In my opinion, there are three major hurdles preventing widespread adoption of this modality:
1. *Weight*: To achieve powerful computation like that of the HoloLens, you need powerful processing. The simplest solution to this is to put the processing in the device, which adds weight to it. The HoloLens 2 weighs approximately 566g (or 1.24lb), which is a LOT of weight compared to a pair of traditional glasses, which weigh approximately 20-50g. Speaking as someone who developed with the HL2 for a few years, all-day wear with the device is uncomfortable and untenable. The weight of the device HAS to be comfortable for all-day use, otherwise it hinders adoption.
2. *Battery*: Ironically, making the device smaller to accommodate all-day wear means that you're simultaneously reducing its battery life, which reduces its utility as an all-day wearable: any onboard battery must be smaller, and thus store less energy. This is a problematic trade-off: you don't want the device to weigh too much that people can't wear it, but you also don't want the device to weigh too little that it ceases to have function.
3. *Social Acceptability*: This is where I have some expertise, as it was the subject of my research. Simply put, if a wearer feels as though they stand out by wearing an XR device, they're hesitant to wear it at all when interacting with others. This means that an XR device must not be ostentatious, as the Apple Vision Pro, HoloLens, MagicLeap, and Google Glass all were.
In recent years, there have been a lot of strides in this space, but there's a long way to go.
Firstly, there is increasingly an understanding that the futuristic devices we see in sci-fi cannot be achieved with onboard computation (yet). That said, local, bidirectional, wireless streaming between a lightweight XR device (glasses) and a device with stronger processing power (a la smartphone) provides a potential weigh of offloading computation from the device itself, and simply displaying results onboard.
Secondly, Li+ battery tech continues to improve, and there are now [simple head-worn displays capable of rendering text and bitmaps](https://www.vuzix.com/products/z100-smart-glasses) with a battery life of an entire day. There is also active development work by the folks at [Mentra (YC W25)](https://www.ycombinator.com/companies/mentra) on highlighting these devices' utility, even with their limited processing power.

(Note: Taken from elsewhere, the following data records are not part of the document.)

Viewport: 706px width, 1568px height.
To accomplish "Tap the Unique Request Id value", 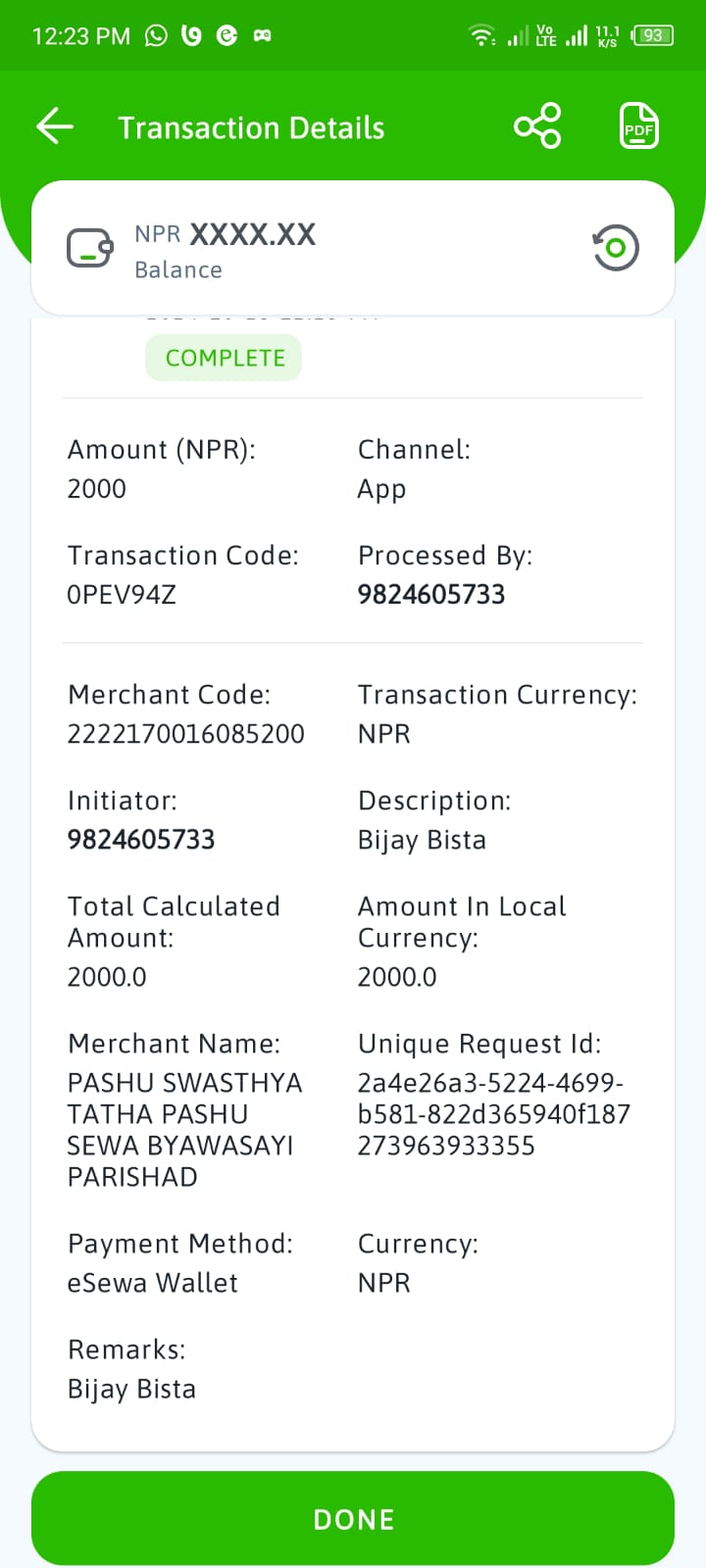I will tap(493, 1114).
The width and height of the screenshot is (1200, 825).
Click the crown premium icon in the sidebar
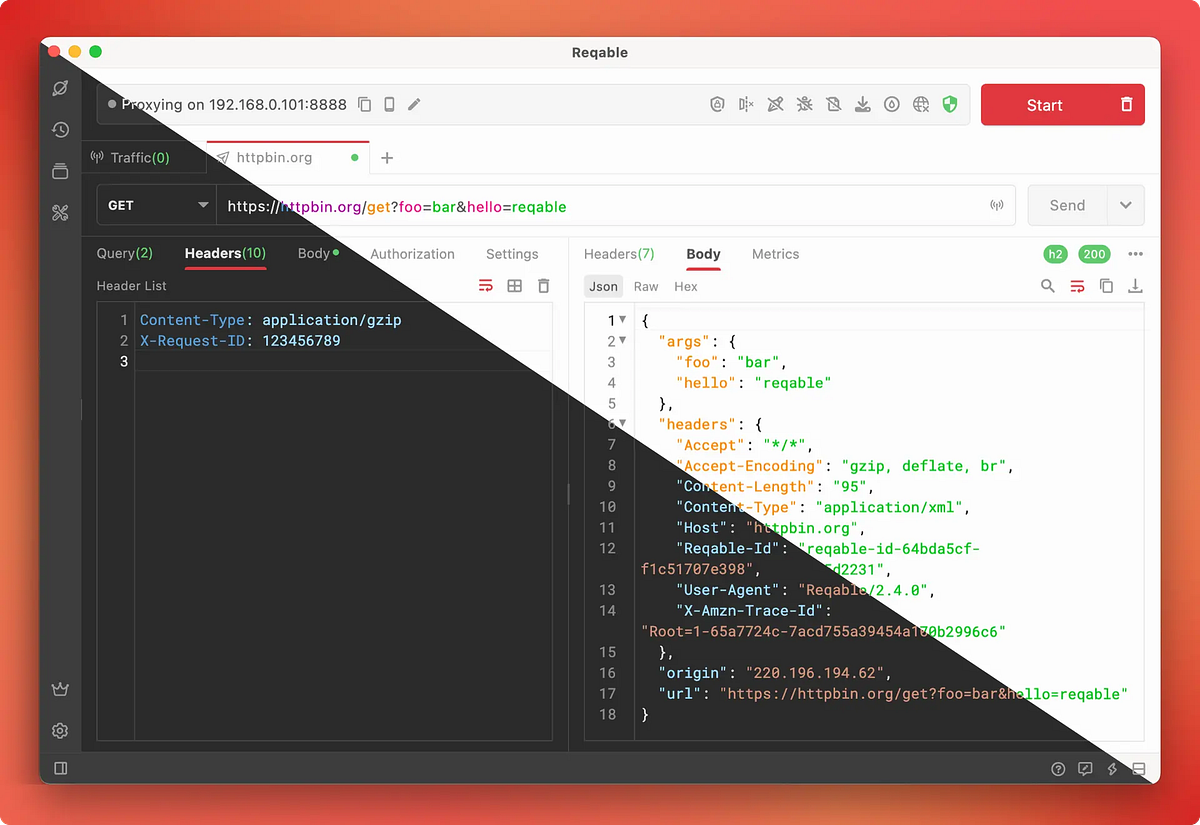[60, 689]
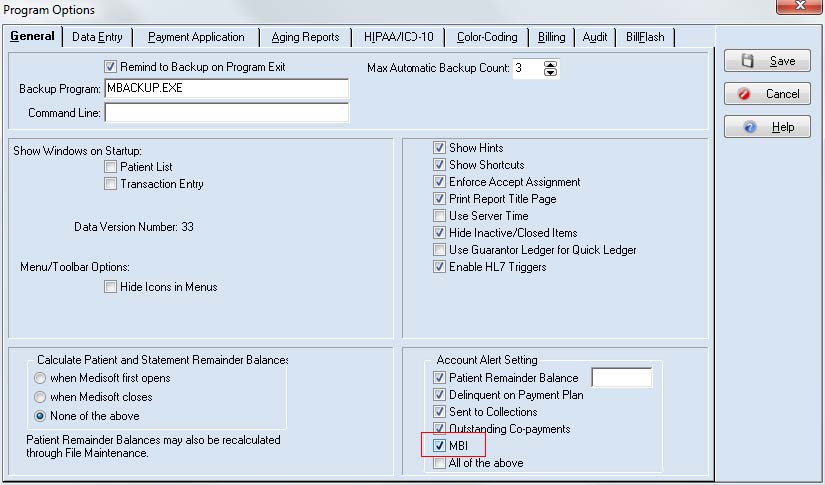The height and width of the screenshot is (485, 825).
Task: Click the Save button
Action: click(x=767, y=61)
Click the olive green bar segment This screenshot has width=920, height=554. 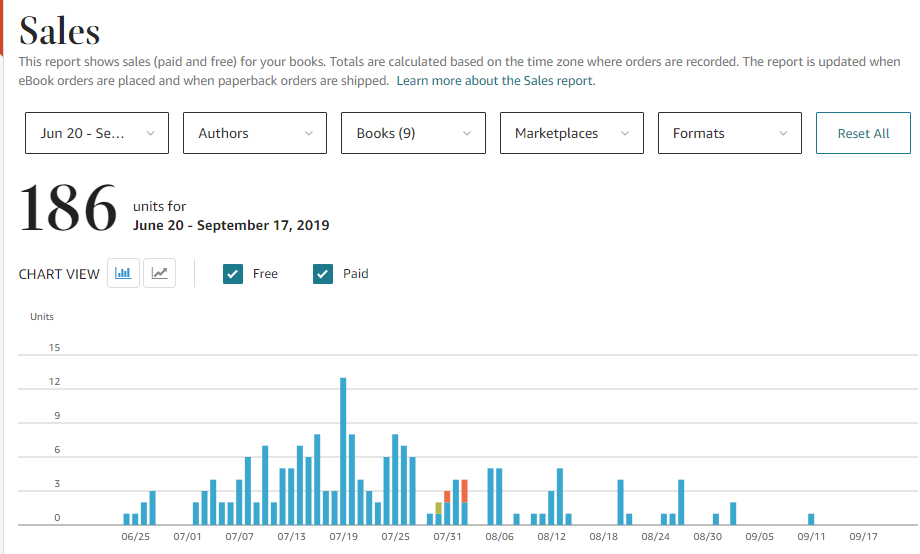(x=438, y=508)
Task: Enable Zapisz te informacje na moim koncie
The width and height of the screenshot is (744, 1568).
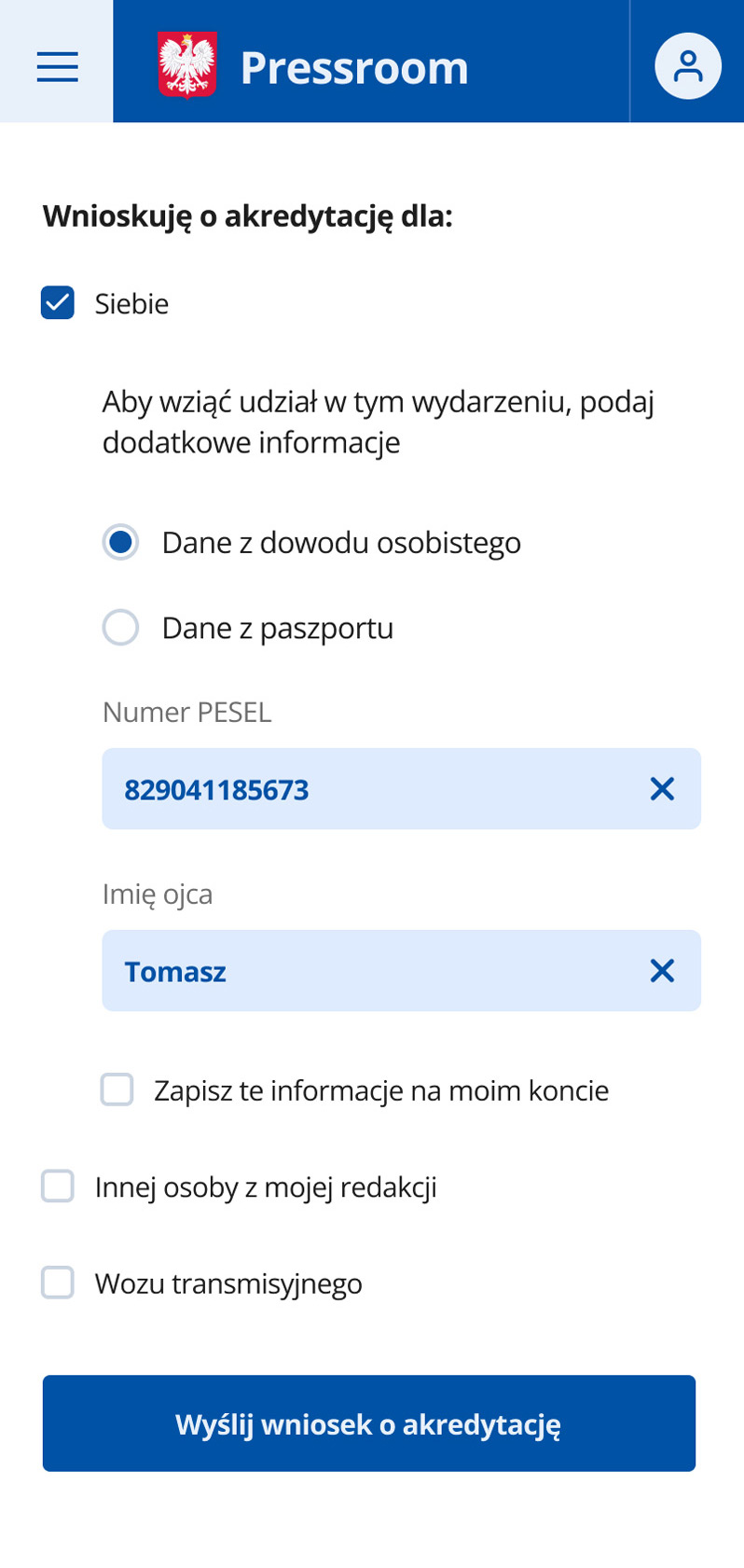Action: click(117, 1089)
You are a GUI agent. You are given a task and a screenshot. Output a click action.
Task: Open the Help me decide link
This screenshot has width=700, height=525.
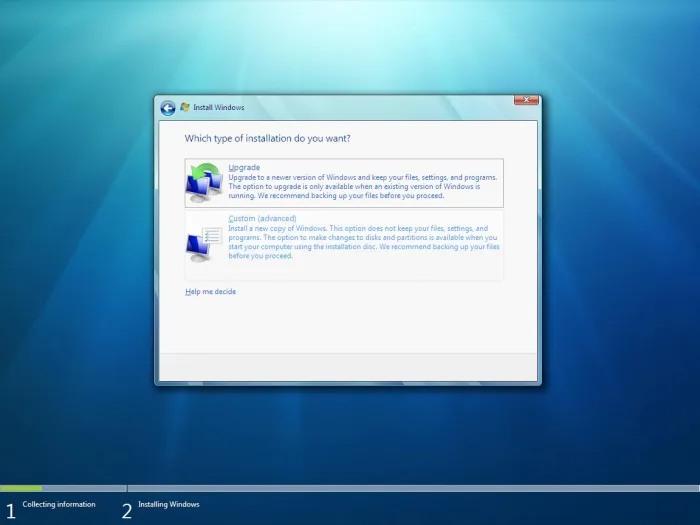210,292
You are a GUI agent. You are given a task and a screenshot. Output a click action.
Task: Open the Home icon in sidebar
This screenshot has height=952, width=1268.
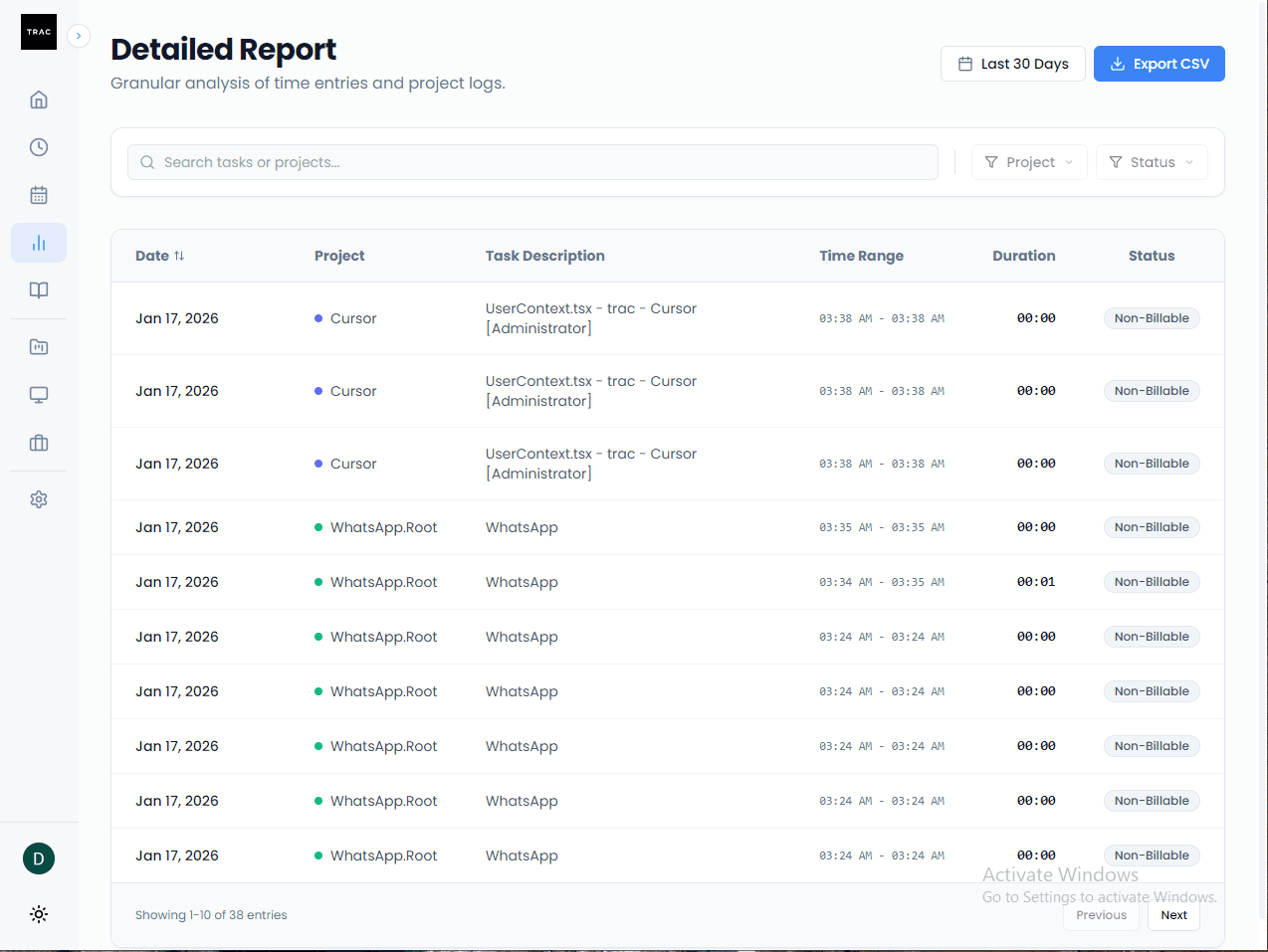click(x=39, y=99)
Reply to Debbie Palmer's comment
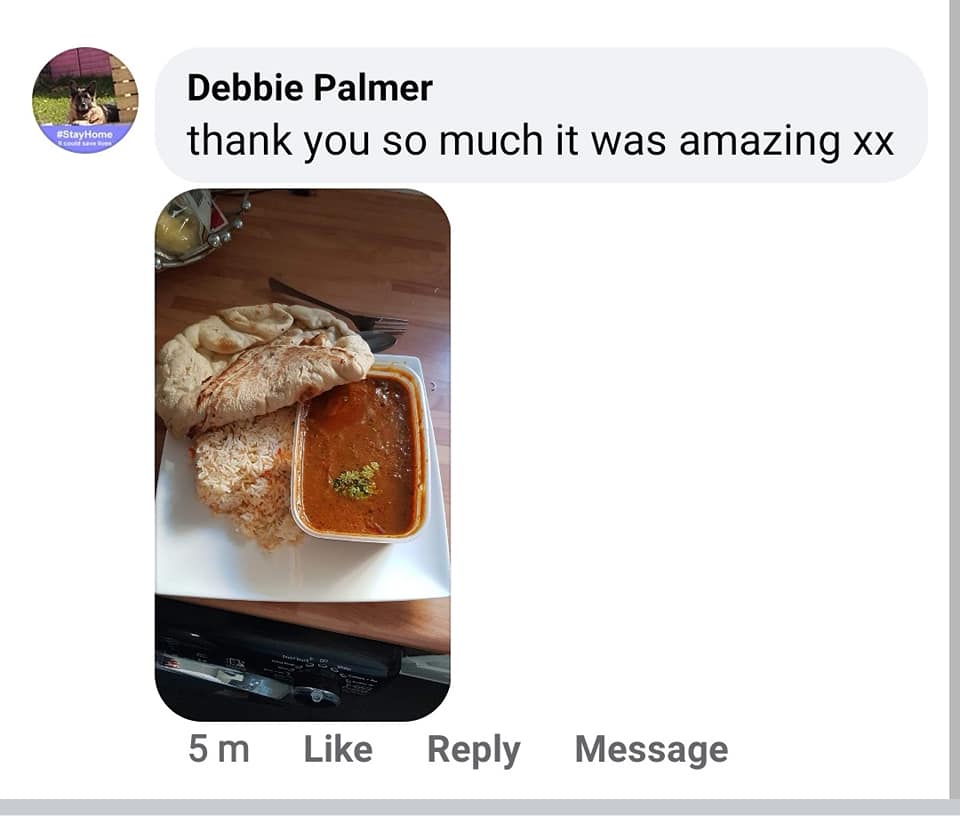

Lastly, with the first two developments combined, social acceptability is improving dramatically! There are lots of new head-worn displays emerging with varying levels of ability. There was the recent [Android XR keynote](https://www.youtube.com/watch?v=7nv1snJRCEI), which shows some impressive spatial awareness, as well as the [Mentra Live](https://mentra.glass/pages/live) (an open-source Meta Raybans clone). In terms of limited displays with social acceptability, there are the [Vuzix Z100](https://www.vuzix.com/products/z100-smart-glasses), and [Even Realities G1](https://www.evenrealities.com/g1), which can display basic information (that still has a lot of utility!).
As an owner of the Vuzix Z100 and a former developer in the XR space, the progress is slow, but steady. The rapid improvements in machine learning (specifically in STT, TTS, and image understanding) indirectly improve the AR space as well.